They say it takes a village to raise a child. But for those of us who have experienced the foster care system or kinship care, that village can feel like it’s constantly changing its address.

If you’ve ever felt like you’re navigating this journey alone, I want you to know that your feelings are valid, but your isolation doesn’t have to be permanent. Identity isn’t built in a vacuum; it’s built through the people who see us when we feel invisible.

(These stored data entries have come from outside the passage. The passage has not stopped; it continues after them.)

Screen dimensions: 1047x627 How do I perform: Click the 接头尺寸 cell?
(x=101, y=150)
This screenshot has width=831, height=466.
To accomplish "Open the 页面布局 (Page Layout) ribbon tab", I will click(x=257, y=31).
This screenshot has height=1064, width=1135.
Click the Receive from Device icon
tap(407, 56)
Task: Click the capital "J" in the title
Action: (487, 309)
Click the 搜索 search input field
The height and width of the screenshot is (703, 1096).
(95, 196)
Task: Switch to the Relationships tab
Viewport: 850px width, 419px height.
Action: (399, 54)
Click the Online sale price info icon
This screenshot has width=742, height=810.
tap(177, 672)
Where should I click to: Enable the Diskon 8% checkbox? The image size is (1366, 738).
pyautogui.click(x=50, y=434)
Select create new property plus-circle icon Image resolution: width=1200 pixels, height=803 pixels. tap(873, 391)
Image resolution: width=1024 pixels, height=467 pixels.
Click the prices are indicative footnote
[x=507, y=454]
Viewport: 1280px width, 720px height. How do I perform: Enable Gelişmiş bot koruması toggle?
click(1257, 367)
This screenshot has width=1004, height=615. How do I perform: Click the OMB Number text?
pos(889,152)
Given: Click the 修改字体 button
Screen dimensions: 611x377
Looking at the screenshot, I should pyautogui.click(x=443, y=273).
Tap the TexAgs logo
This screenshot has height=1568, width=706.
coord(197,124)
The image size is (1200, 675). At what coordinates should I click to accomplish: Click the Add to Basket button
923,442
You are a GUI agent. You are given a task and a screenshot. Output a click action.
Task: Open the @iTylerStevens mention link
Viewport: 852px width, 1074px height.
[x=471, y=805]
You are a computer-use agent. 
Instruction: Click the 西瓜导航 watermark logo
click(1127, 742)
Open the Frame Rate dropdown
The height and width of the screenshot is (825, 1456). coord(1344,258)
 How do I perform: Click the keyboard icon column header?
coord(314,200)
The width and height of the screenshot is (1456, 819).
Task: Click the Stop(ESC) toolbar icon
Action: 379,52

To move from just “surviving” the system to truly thriving within your own life, you need to identify your core support team. Here are the five people every Black foster youth needs in their village:

1. The Mirror

This is someone who reflects your identity back to you. For Black youth in care, this is non-negotiable. You need someone who understands the nuances of your hair, the rhythm of your culture, and the “unspoken” truths of being Black in the world. Without a mirror, it’s easy to lose sight of who you are.

2. The Anchor

The foster care experience is defined by shift and drift. The Anchor is the person who remains consistent even when your housing or caseworker doesn’t. They are the person you call when everything else is shifting—the one who remembers your birthday and your favorite food, regardless of where you are living.

3. The Navigator

You shouldn’t have to figure out the “system” talk alone. The Navigator is someone who has been exactly where you are—an older former foster youth or an adult adoptee. they know the paperwork, the emotional pitfalls, and the secrets to reclaiming your agency. We are out here and available. You are not in this alone.

4. The Advocate

Sometimes, your voice gets drowned out in a room full of professionals. The Advocate is the person who isn’t afraid to speak up in a meeting, a courtroom, or a classroom to make sure your needs are the priority. They teach you how to eventually use your own voice as a megaphone.

5. The Safe Harbor

We all need a place where we aren’t “the foster kid” or “the adoptee”. The Safe Harbor is the friend or mentor who has nothing to do with the system. With them, you can just be yourself. Especially as a young person, you need to just be a teenager and experience youthfulness. You can talk about music, movies, or dreams without the shadow of your “status” hanging over the conversation.

When we are young, we can rarely change our environments, so it’s essential that we have an intentionally village.

If you are in the village and reading this post, think about what role you currently play.

Reflect with me: Which of these people do you have in your life right now? And if you’re missing one, which one do you feel you need most today?